The decision ended a trial that centered on whether Starr could avoid covering Heinz under a product-contamination policy because of company lies about its recall history on the application, Law360 reports. The jury did not address Heinz’s claims that Starr breached its duty to defend Heinz.Heinz filed the lawsuit in May, claiming Starr must cover its business interruption costs, which it has estimated could reach $30 million, stemming from Chinese authorities’ discovery of lead in Heinz’s baby cereal.
Heinz is seeking a declaratory judgment that Starr breached its contract in the $25 million-per-occurrence policy by refusing to pay for damages after China’s food control agency found high levels of lead in high-protein dry baby cereal sold there, according to Law360. The contamination was traced back to soy powder supplied by Qingdao Longhi Food Co. Ltd., Heinz said.
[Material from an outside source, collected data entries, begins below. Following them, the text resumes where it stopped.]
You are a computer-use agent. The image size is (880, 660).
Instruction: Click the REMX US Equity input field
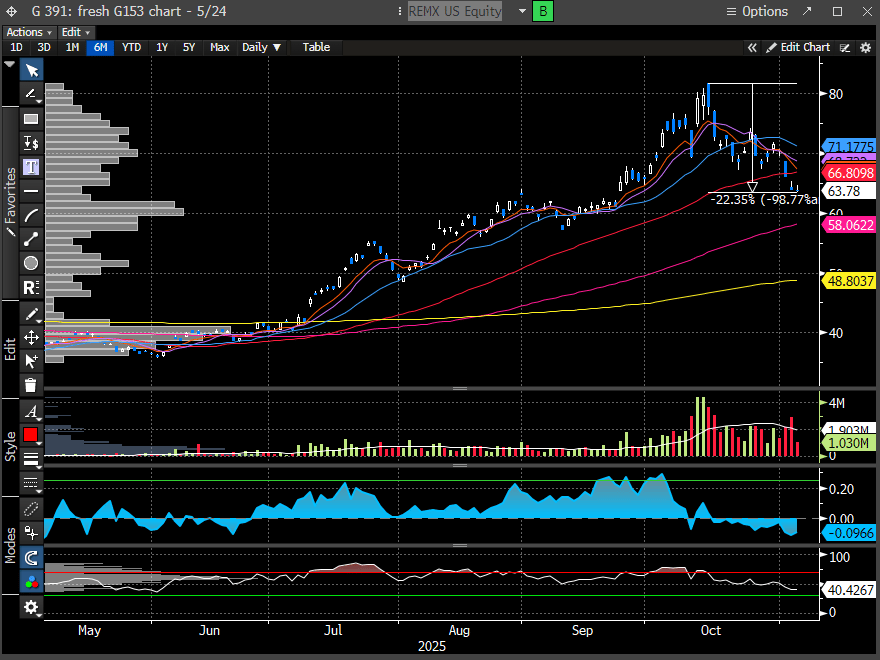click(458, 11)
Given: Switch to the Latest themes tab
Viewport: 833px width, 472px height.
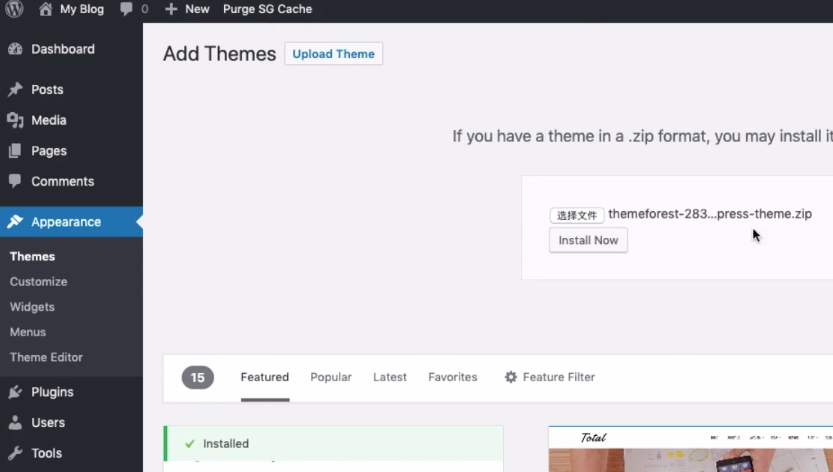Looking at the screenshot, I should 389,377.
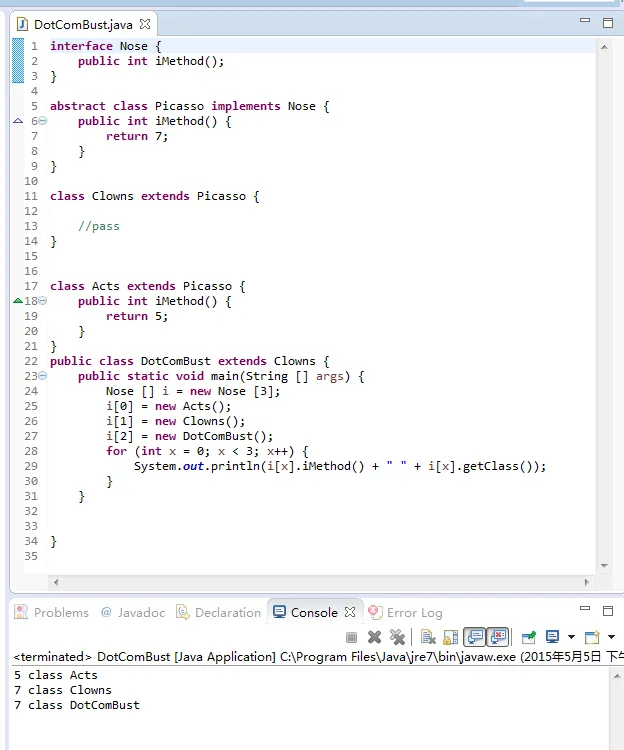Toggle show console on standard error change
This screenshot has height=750, width=624.
pos(497,637)
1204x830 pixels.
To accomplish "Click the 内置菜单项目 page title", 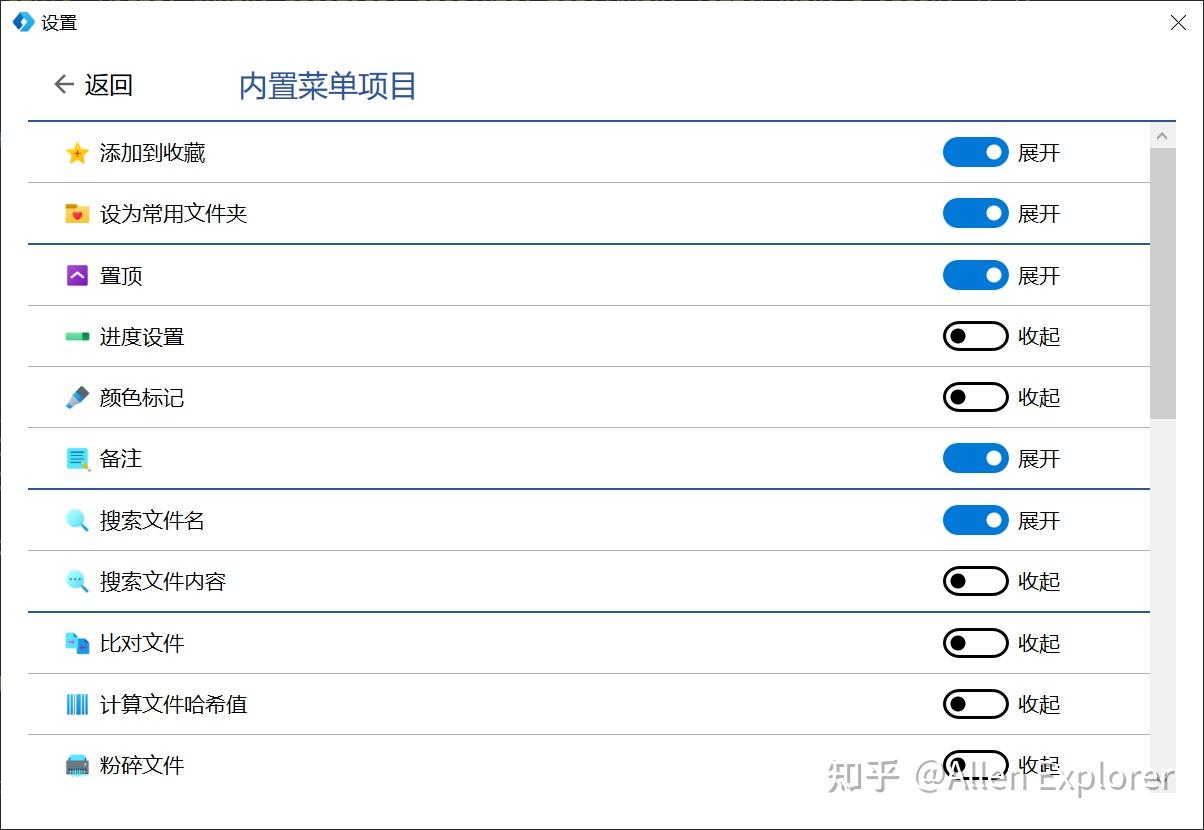I will pyautogui.click(x=326, y=85).
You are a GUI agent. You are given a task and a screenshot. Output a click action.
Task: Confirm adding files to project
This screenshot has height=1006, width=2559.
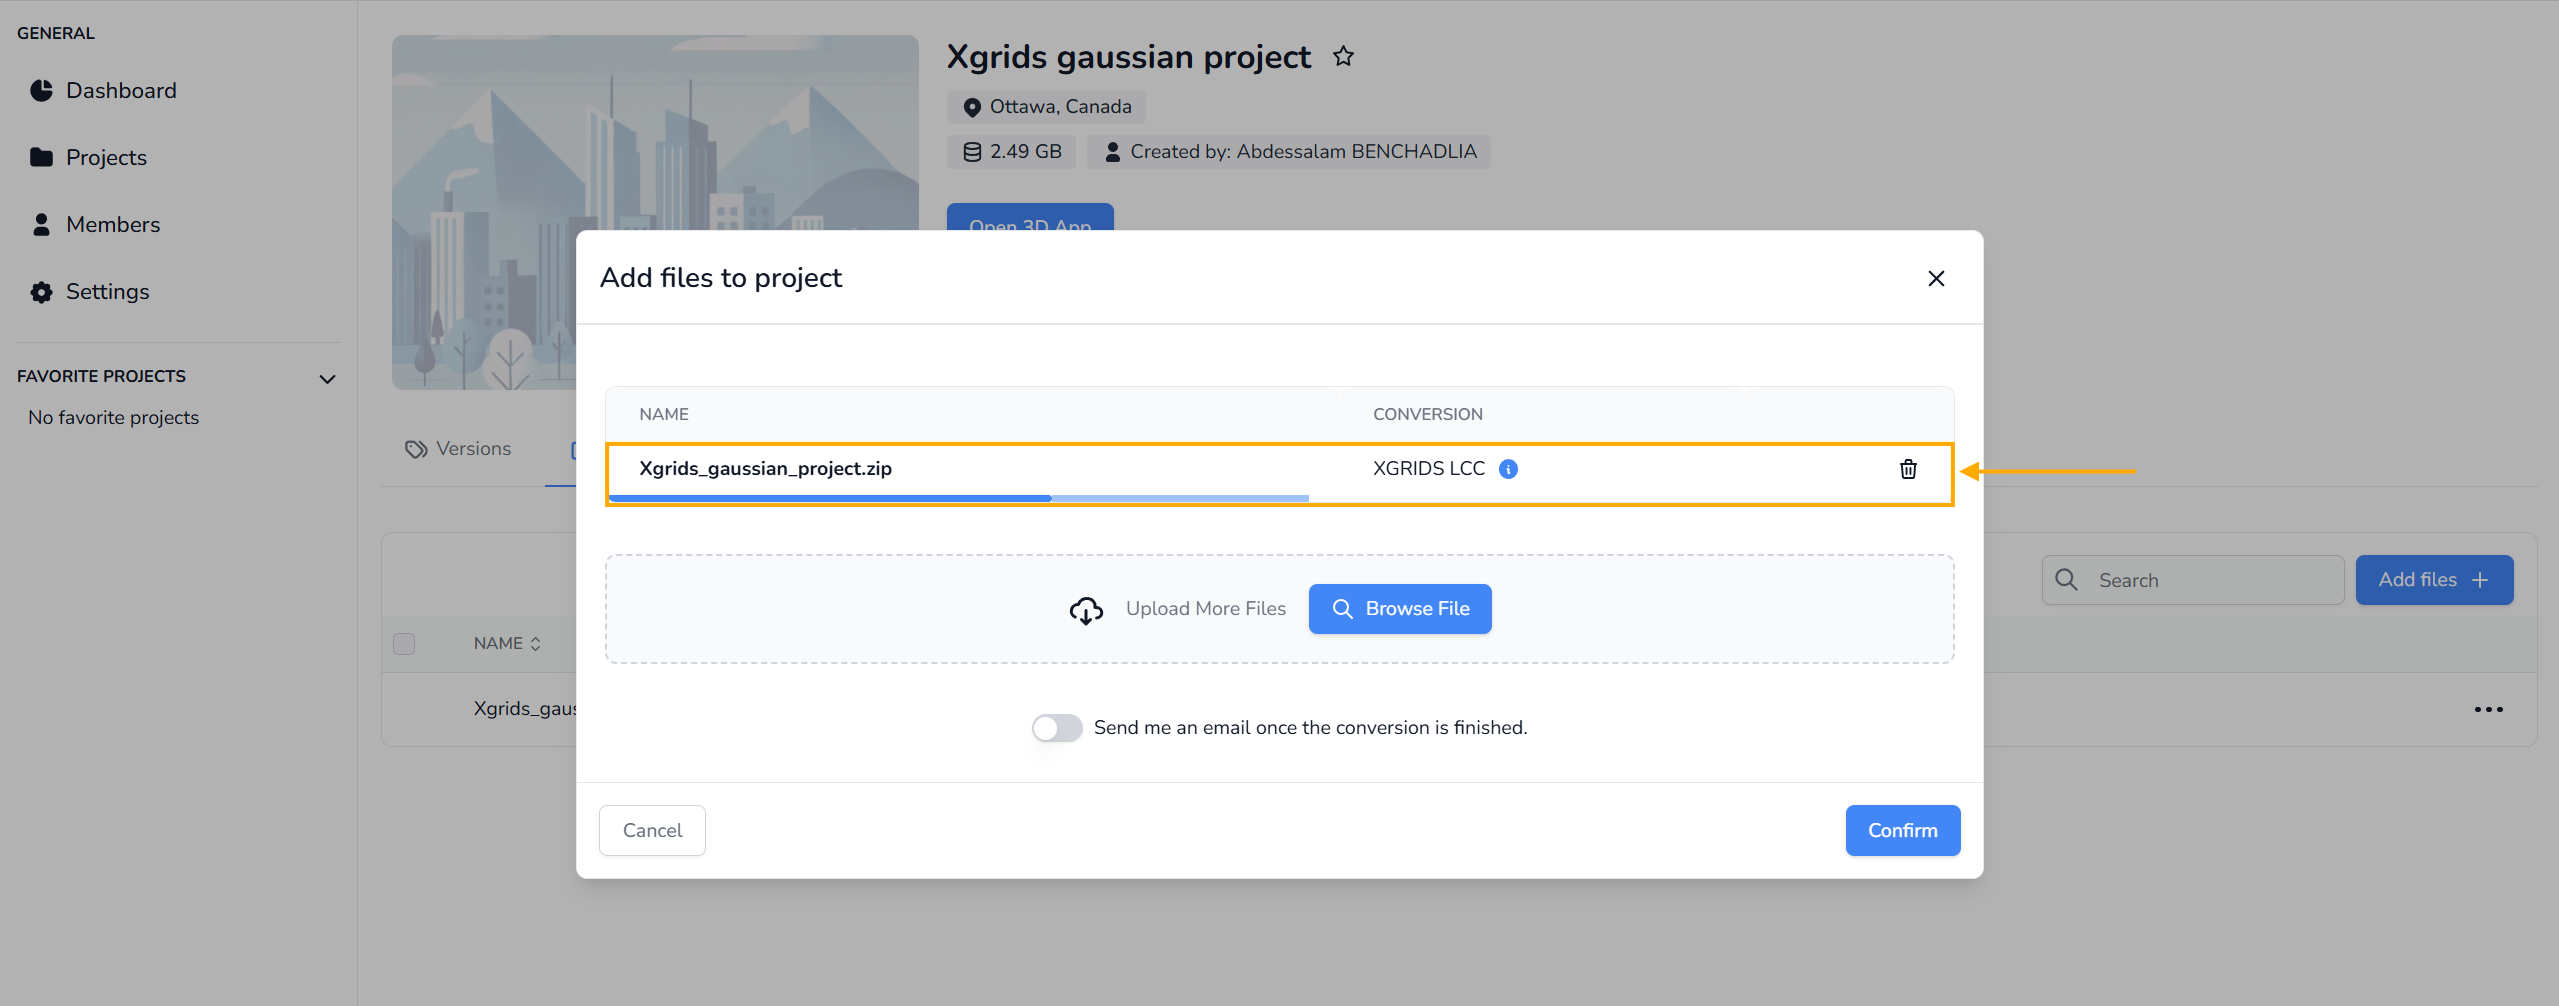click(1902, 830)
In a counterclaim for rescission, Starr told the court that Heinz had failed to mention previous contamination incidents on its insurance application— including Chinese baby food tainted with nitrate in 2014—thereby rendering the policy null. The court decided on the insurer’s claims first.
On Tuesday, December 15, in a motion for judgment as a matter of law, Starr asked the judge to dismiss Heinz Co.’s affirmative defense or specific parts of the defense. Among the elements Starr wanted dismissed were that Starr agreed to sell the $25 million product-contamination policy even though it knew about previous contamination incidents and that Starr continued to accept premiums after it knew it had grounds to void the policy. That motion has not yet been ruled on.
The case, H.J. Heinz Co. v. Starr Surplus Lines Insurance Co., case number 2:15-cv-00631, is being heard in the U.S. District Court for the Western District of Pennsylvania.